E a munição mais poderosa é a matemática. “É preciso reconhecer que, com a
criptografia, nem toda violência do mundo poderá resolver uma equação”, desafia
Jacob Applebaum. Eles apostam nas camadas criptográficas como escudo invisível
contra a bisbilhotagem.
Numa outra frente,
o combate político a projetos de leis como o Stop Online Piracy Act (SOPA) – Lei de Combate à Pirataria on Line
– e o Protect IP Ac (PIPA) – Ato para
Proteção de Propriedade Intelectual. Propostas que chegaram a tramitar no
Congresso dos EUA mas foram rechaçadas por intensa mobilização da sociedade
civil nacional e internacional. Caso aprovadas, o download ou compartilhamento
de uma música se constituiria em crime e encarceramento. No Brasil, um projeto
de lei do senador Eduardo Azeredo (PSDB-MG) trilha percurso semelhante.

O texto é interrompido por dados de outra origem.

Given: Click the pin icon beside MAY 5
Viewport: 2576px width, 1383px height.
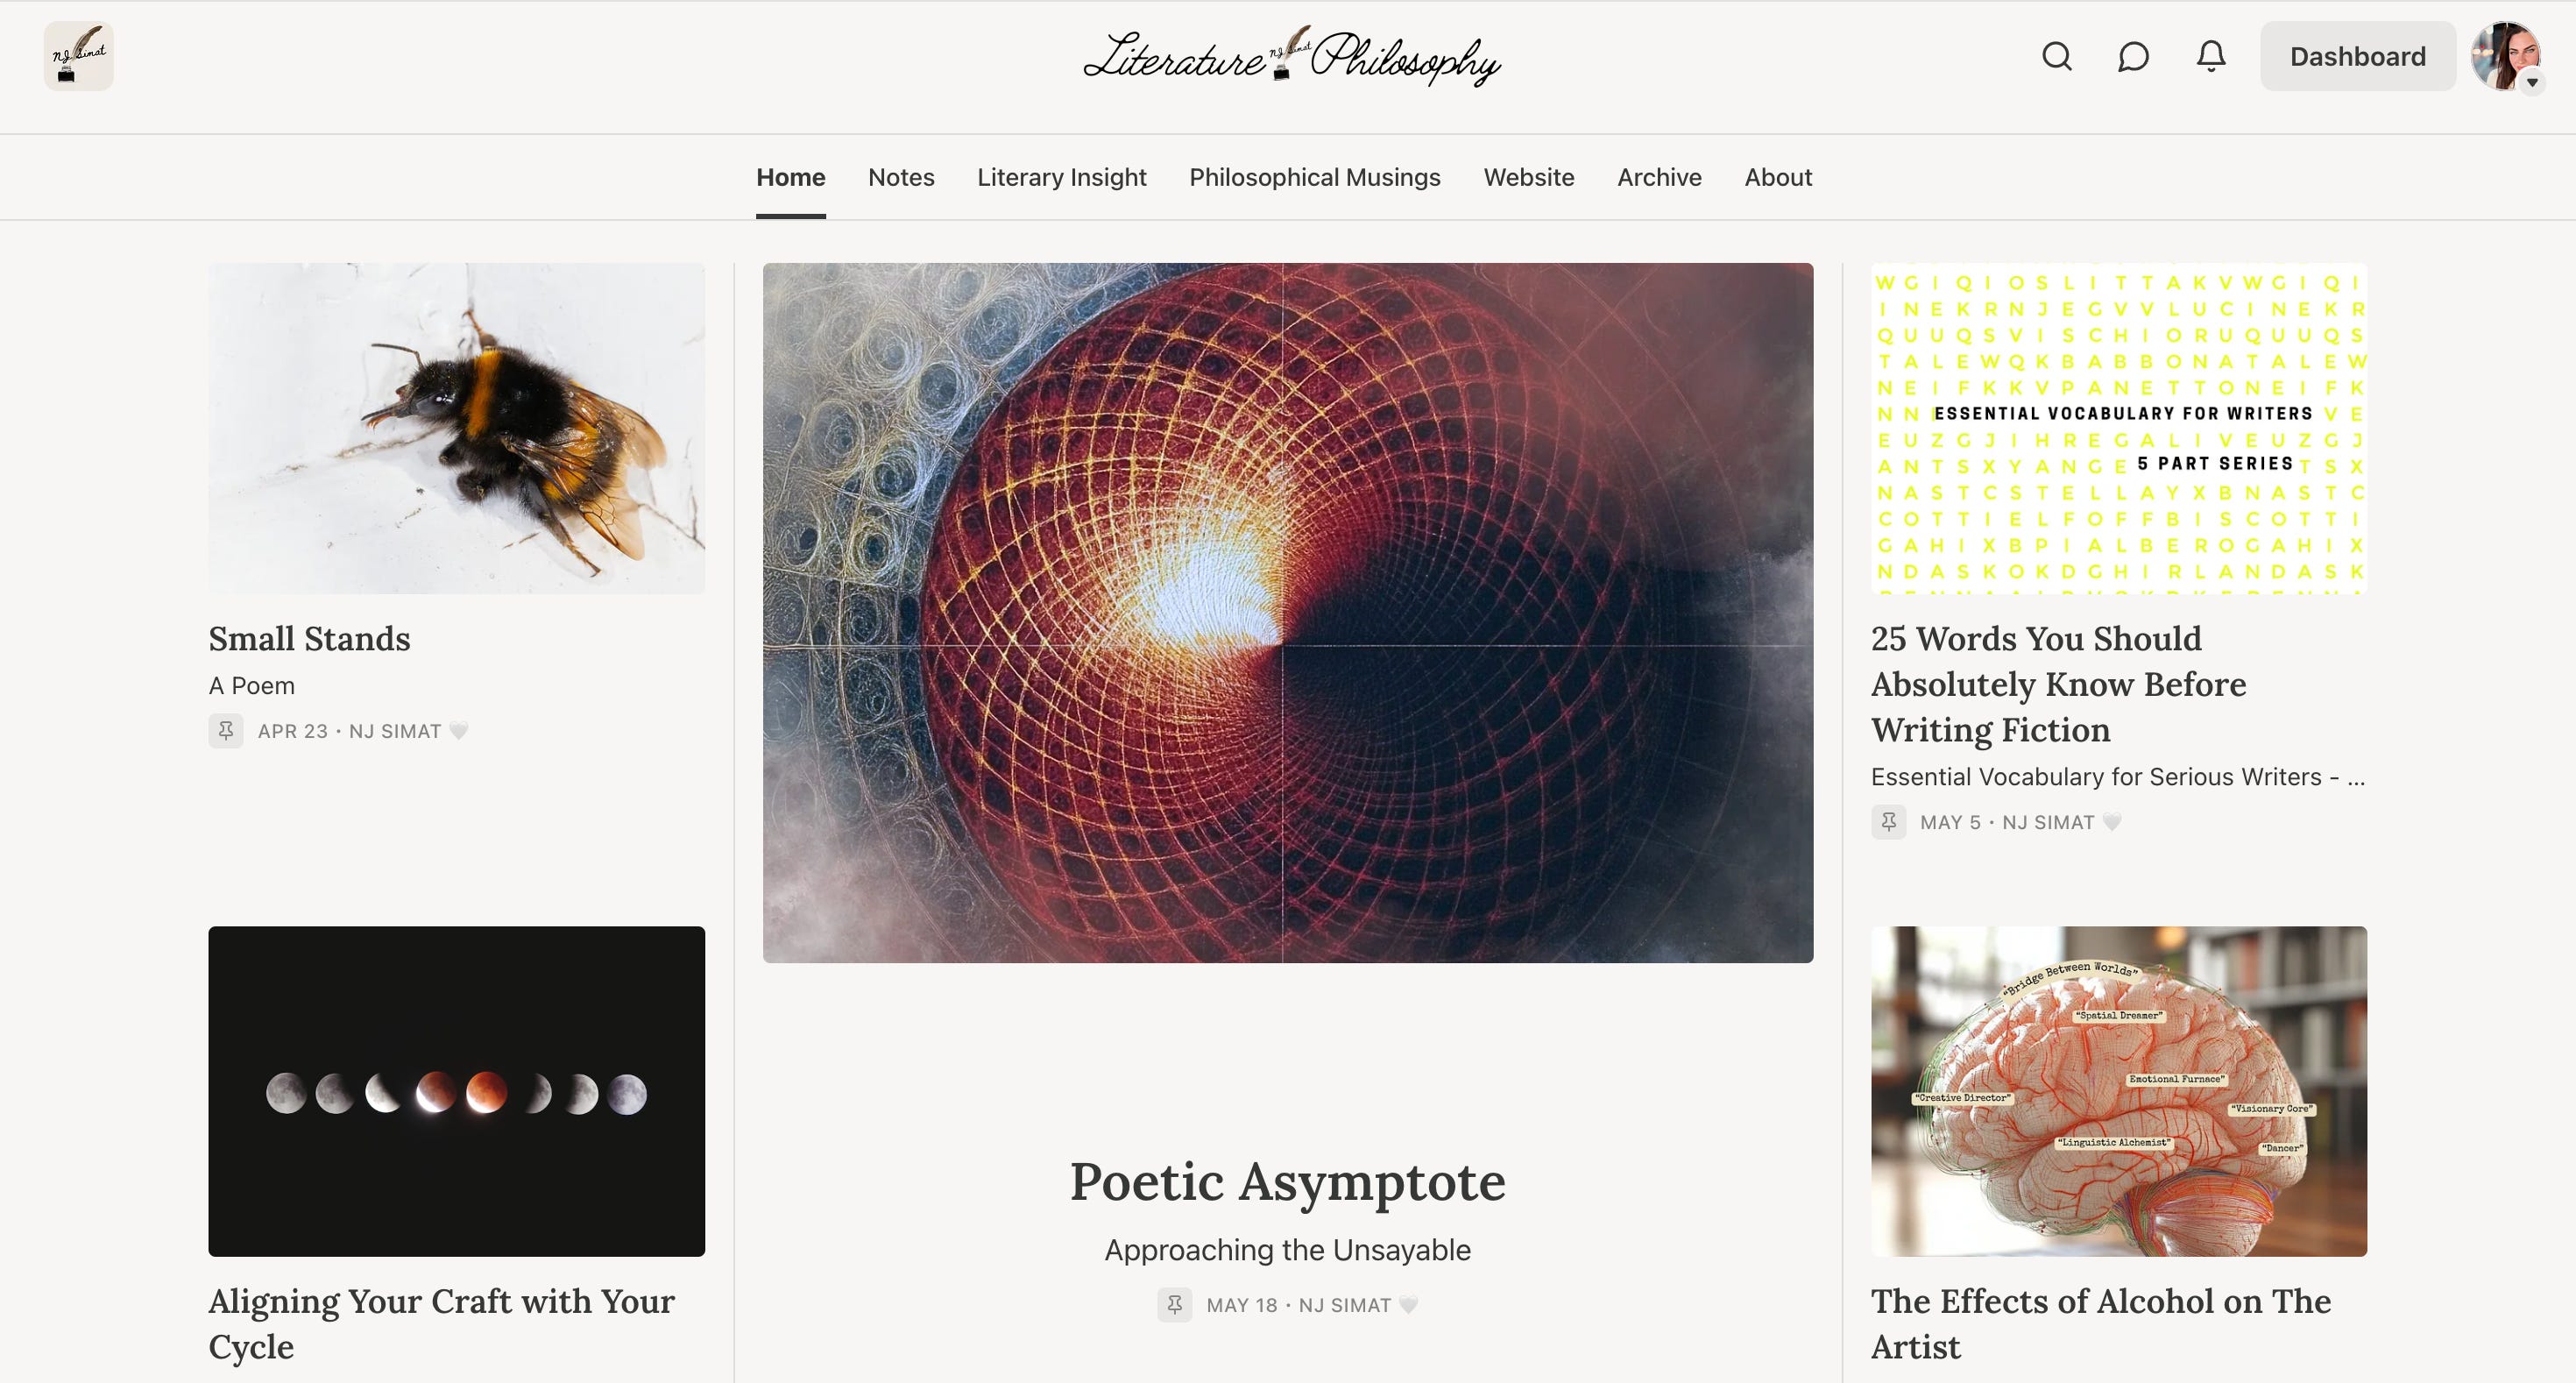Looking at the screenshot, I should click(1888, 822).
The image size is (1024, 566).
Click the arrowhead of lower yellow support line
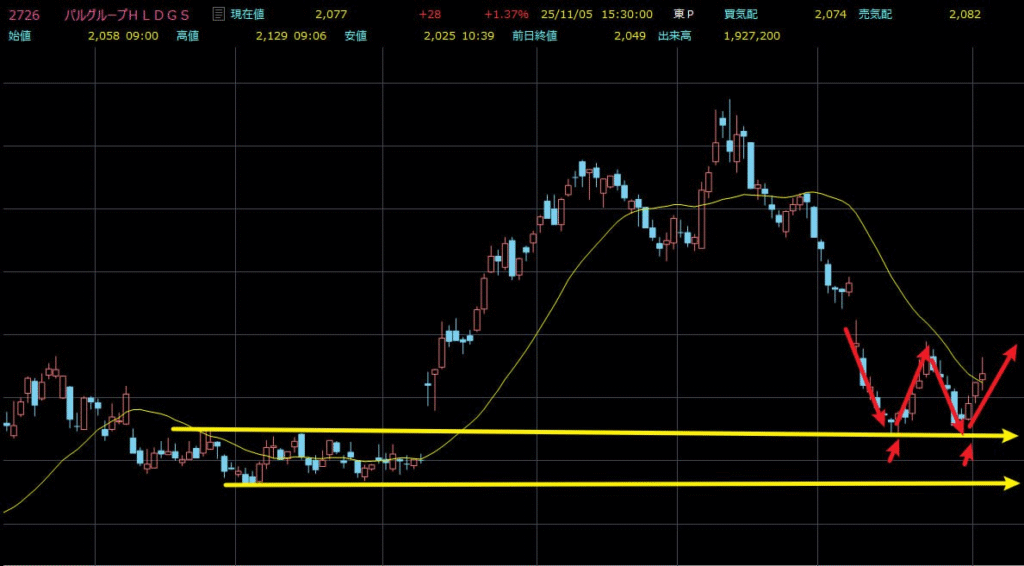pos(1011,483)
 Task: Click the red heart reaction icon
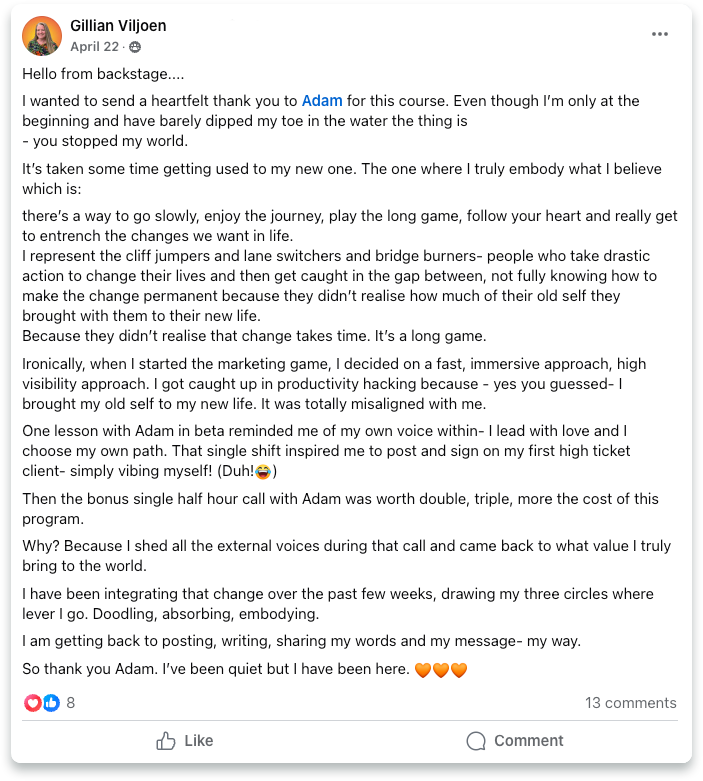pyautogui.click(x=33, y=703)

No campo econômico, a ideia é buscar se desvencilhar dos ditames impostos
pelos corporações financeiras mediante a adoção de uma moeda voltada à Internet.
O “bitcoin” se encarregaria de atuar de forma descentralizada, angariando
adesões. “(…) Então, em vez de ter um Banco Central, temos um bando de pessoas
no mundo inteiro que decidem em conscenso qual é a realidade e qual o câmbio
atual”, defende Appelbaum.
Na opinião de Julian Assange, a Internet traz o elemento da
universalidade e as entidades que a ocupam, a exemplo do WikiLeaks, constituem
organizações pós-Estado em função da falta de controle geográfico.

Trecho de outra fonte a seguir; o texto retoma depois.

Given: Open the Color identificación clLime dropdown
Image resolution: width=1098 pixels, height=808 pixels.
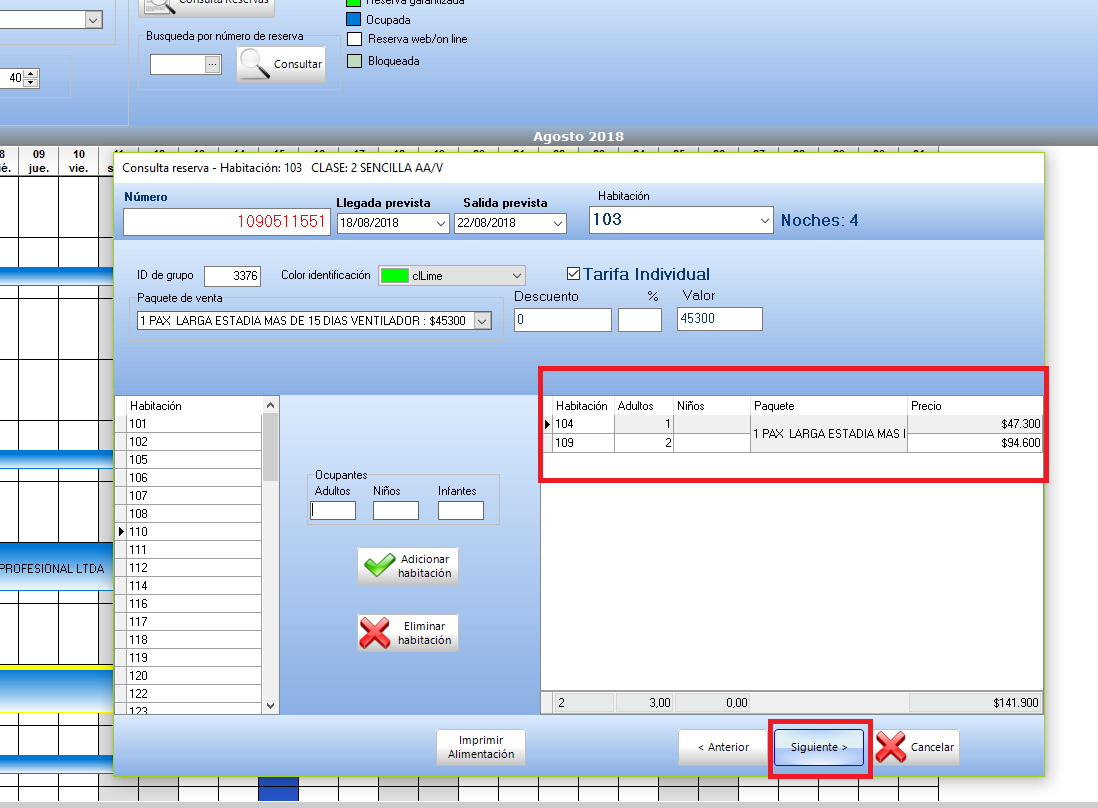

Cypherpunks é mais um trabalho que aponta vetores futuros para a rede e
expõe o embate entre a distopia e a utopia. A edição brasileira do livro,
lançado pela Boitempo Editorial, ganha apresentação da jornalista Natália
Viana, coeditora da Agência Pública, e um
prefácio para a América Latina do próprio Julian Assange.
[1]
Criado
nos anos 90, o movimento se ampliou no auge das chamadas “criptoguerras” e após
a censura da Internet em 2011, na Primavera Árabe. O termo deriva das palavras
chiper (escrita cifrada) e punk. Foi incluído no Oxford English Dictionary em
2006.
Comentários
A força da psicanálise nas estruturas do capitalismo através da psiquiatria discernindo quem é “louco” e quem é “normal” confere ao Estado o estatuto de "verdade" legando para os seus “contestadores” o estatuto de loucos. Dai se faz necessário que o próprio social, que criou essa nova tecnologia, se utilize dela para obter provas contra o Estado escapando ao estigma de “loucos” por contestar e mostrar a “verdade” simulada pelos meios de comunicação – os Cyberpunks!
Com os “Cyberpunks” fica claro a análise lacaniana acerca de um inconsciente social que “se estrutura tal qual a linguagem” das imagens de TV (complementando-o). Sendo preciso criar uma rede Pirata onde circule as verdadeiras informações. Entendem porque a Pirataria é um problema para o Estado? A revolução então se encontra na capacidade de decodificar os códigos impostos pelas informações que circulam nos meios de comunicação, enxergar a grande “simulação” e em seguida analisar seus “simulacros”, nesse sentido podemos ampliar nossa percepção e estreitar o abismo que separa Cultura de Natureza.